This paper proposes an intellectual property (IP) core for a programmable
hardware cellular automaton (PHCA). PHCA is a powerful tool for the design and test of 1D or 2D
cellular automata rule applications.
An acyclic one-dimensional cellular automaton and a cyclic two-dimensional
cellular automaton can be implemented on the PHCA. The architecture of the PHCA
is a fine grained fully parallel structure inspired by a classic single
instruction multiple data (SIMD) structure made of 1-bit processing elements (PEs) [5].
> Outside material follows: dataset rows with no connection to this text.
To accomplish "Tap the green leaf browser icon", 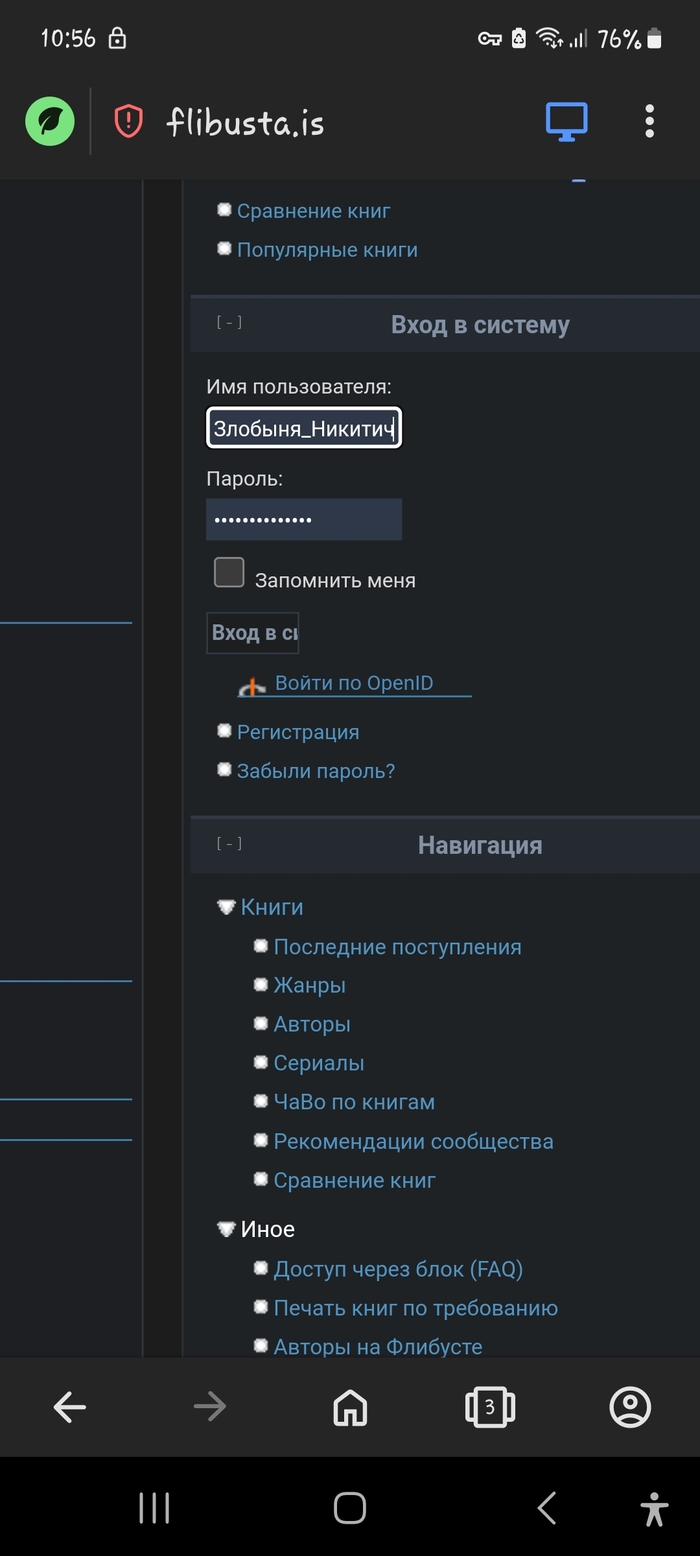I will pyautogui.click(x=50, y=122).
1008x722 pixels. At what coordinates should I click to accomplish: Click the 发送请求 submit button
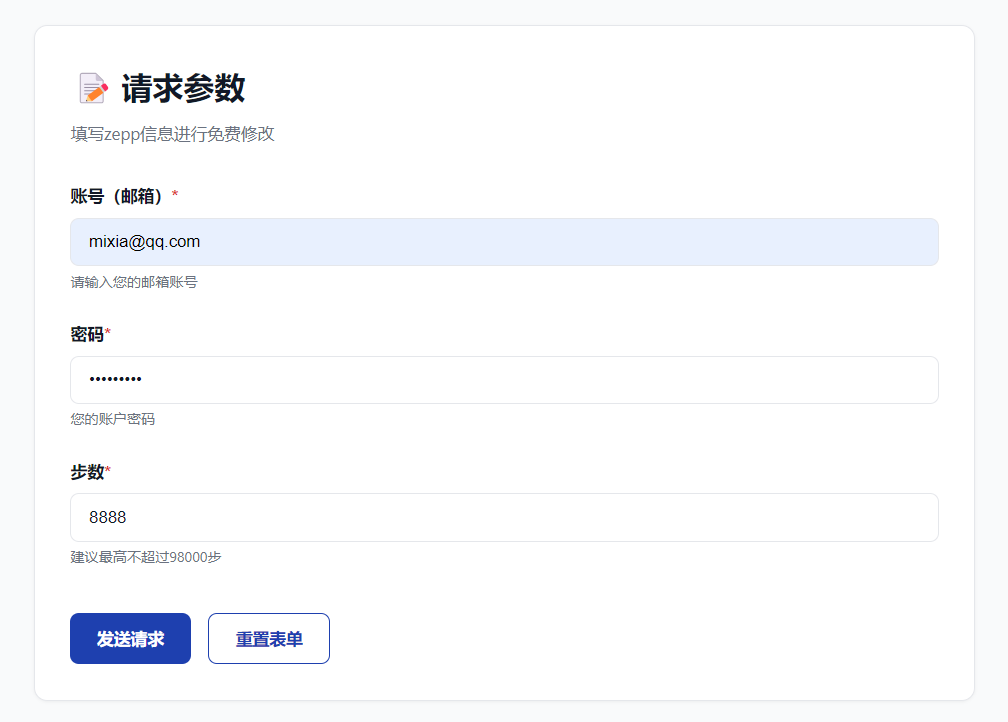[x=130, y=638]
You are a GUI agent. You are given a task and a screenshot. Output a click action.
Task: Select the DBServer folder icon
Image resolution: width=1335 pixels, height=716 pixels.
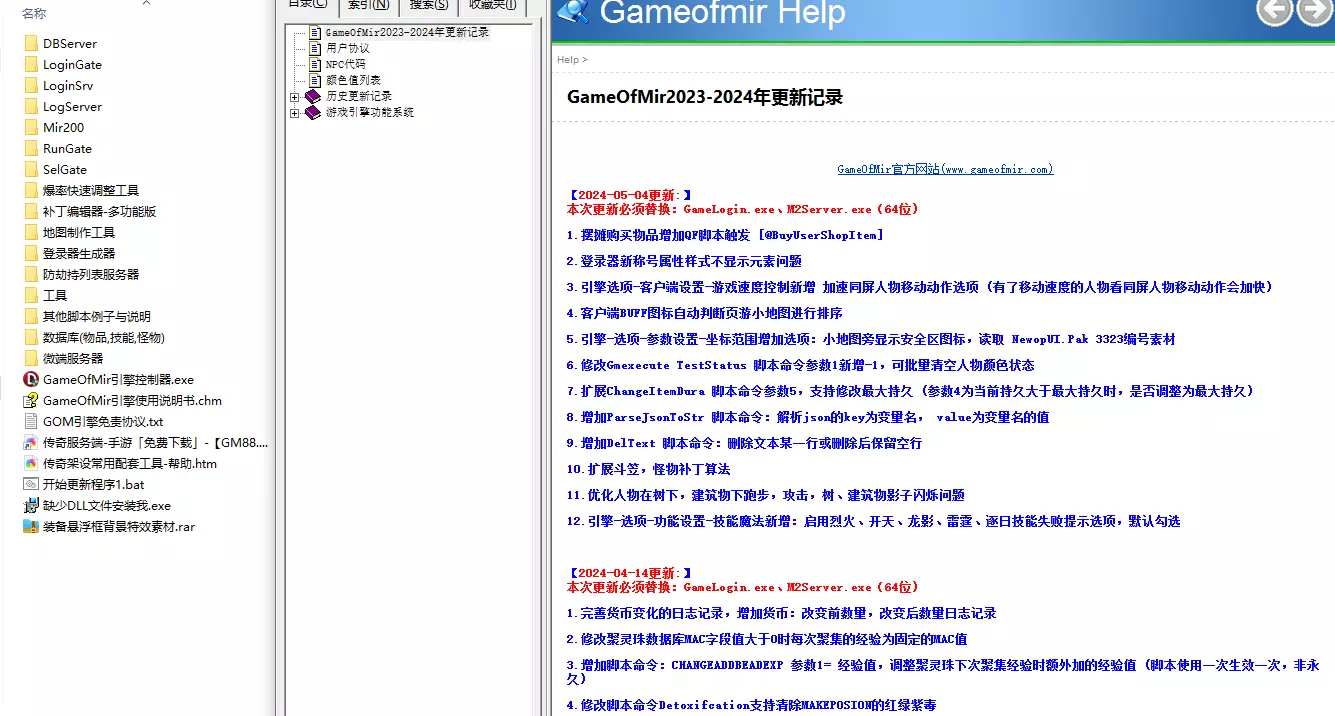tap(30, 44)
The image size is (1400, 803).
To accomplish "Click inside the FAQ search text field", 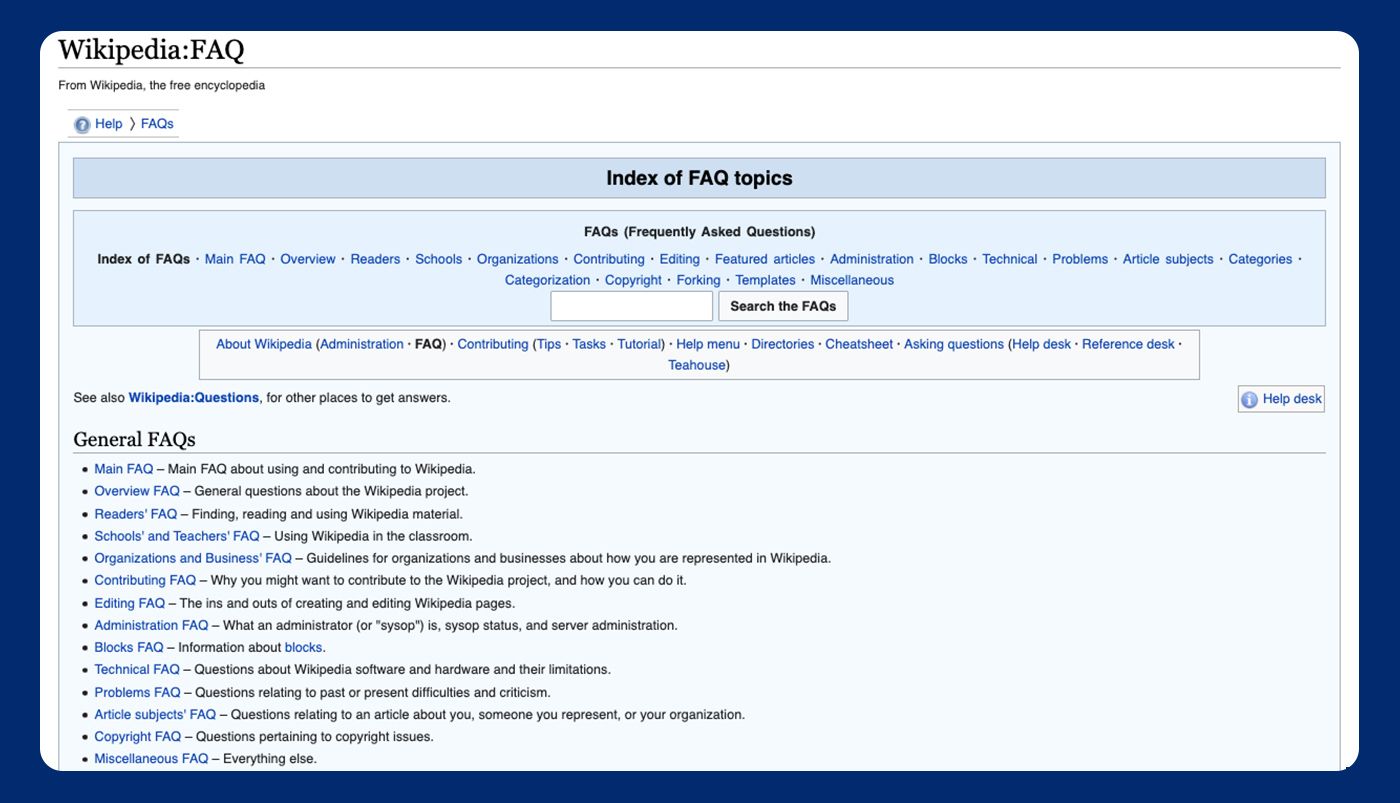I will pos(631,306).
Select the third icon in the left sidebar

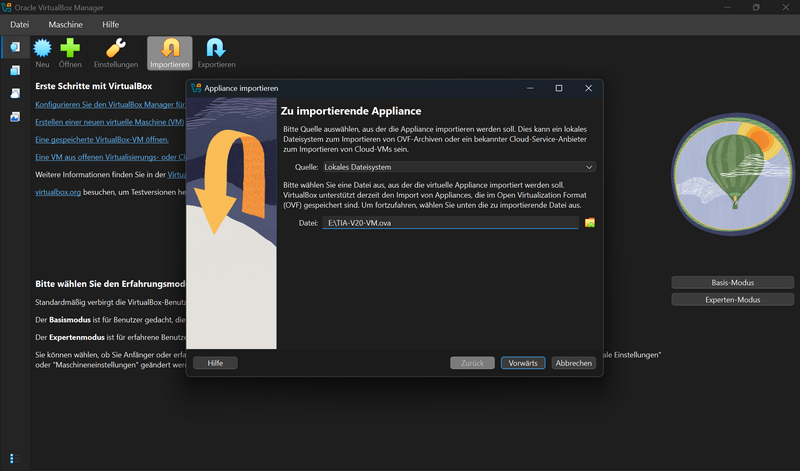point(15,93)
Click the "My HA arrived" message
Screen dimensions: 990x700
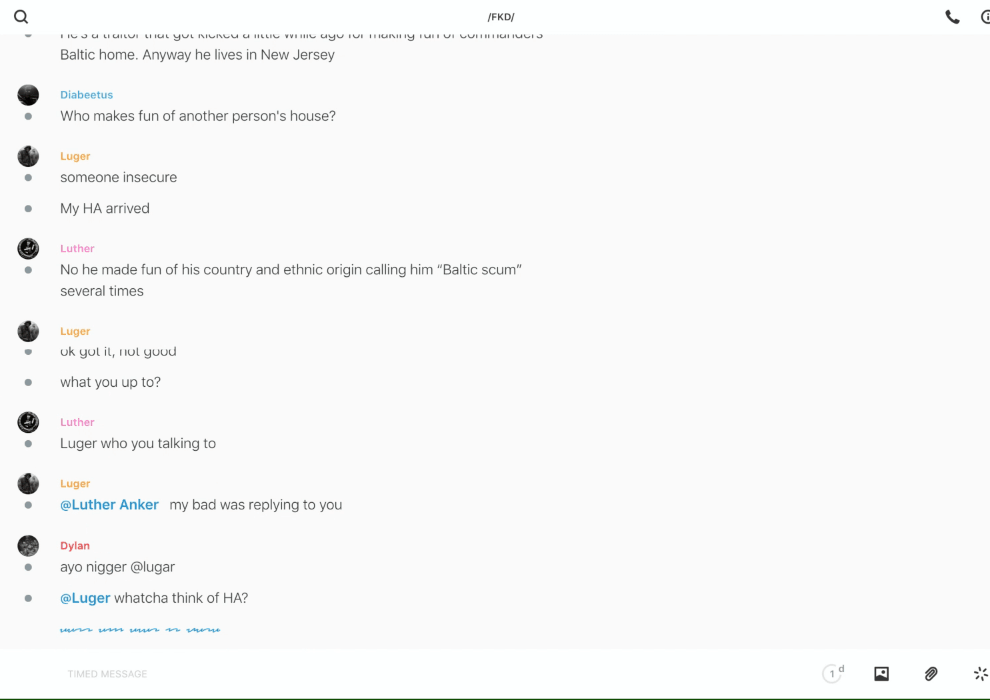[105, 208]
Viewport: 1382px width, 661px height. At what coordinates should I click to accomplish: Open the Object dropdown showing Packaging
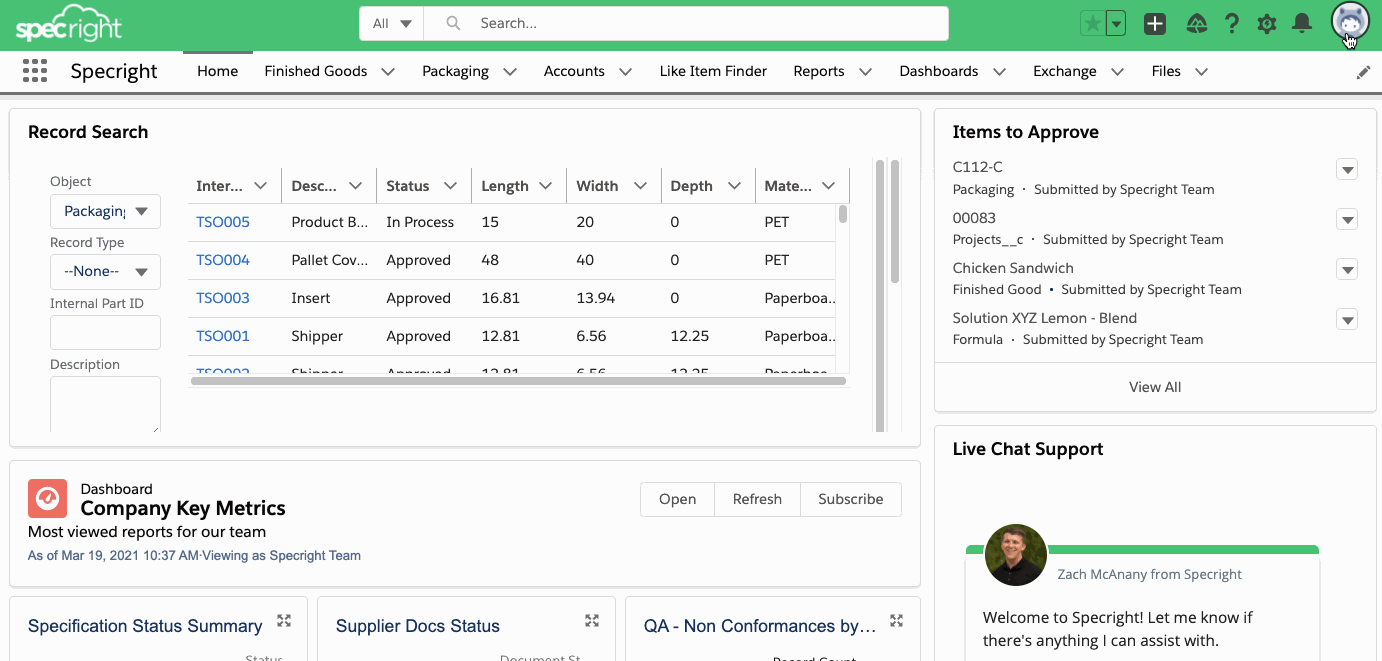click(x=105, y=211)

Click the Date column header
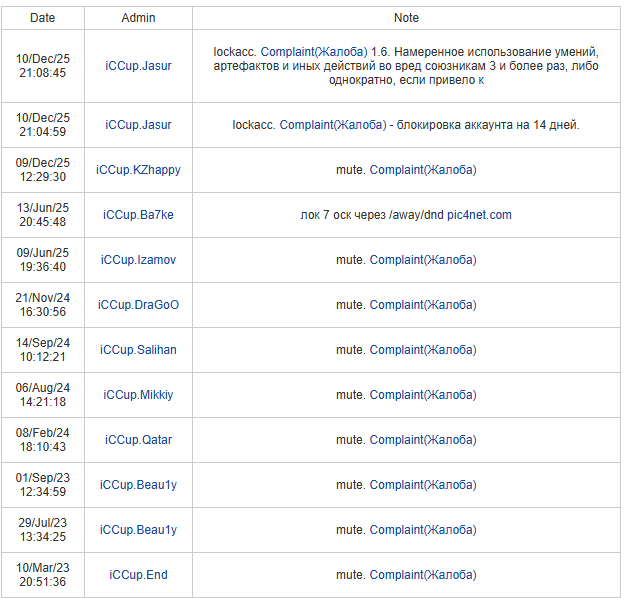pyautogui.click(x=43, y=18)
An example of PHCA program concerns a cryptography application. The
cryptography field is still increasing nowadays. Electronic transactions become very important
and require security since most of them are concerned with either payments or
confidential data. Public key and secret key cryptographic algorithms provide a
solution to this security problem. These algorithms are able to ensure data
authenticity, integrity, and confidentiality [6]. Secret key algorithms are more suitable for hardware
implementation.
In the
context of the secret key algorithms, we propose a symmetric algorithm based on
cellular automata rules. This algorithm is called Ising spin encryption
algorithm (ISEA) because it uses a system of Ising spins. In this paper, we
focus on a 2D Ising spin lattice [7, 8]. The time evolution of the spin configuration in this lattice is
managed by local rules leading to disordered configurations in accordance with
certain conditions. The configuration space is explored by a random walk
imposed by a microcanonical Monte Carlo method [9]. ISEA uses the disordered spin configurations to encrypt
data by combining the spin lattice and an array of data to be encrypted. This
encryption process is rather fast. Moreover, the permanent exchanges between
neighbor sites introduce a constant noise useful against the attacks based on
power analysis.
The PHCA may
be programmed according to 1D or 2D cellular automata (CA) rules. This work
focuses on the PHCA with the 2D configuration and is programmed according to
ISEA rules. Each site of the spin lattice system is updated by a PE. All the PEs
apply the same rule concurrently. An example of resulting encrypted data array
is given below. A first version of a PHCA provided with a PE array has
been implemented on an Xilinx FPGA xc3s5000. The throughput of the encrypted
data stream is 16 Mbps.
This paper is
divided into six sections. Section 2 shows how the PHCA architecture maps a CA.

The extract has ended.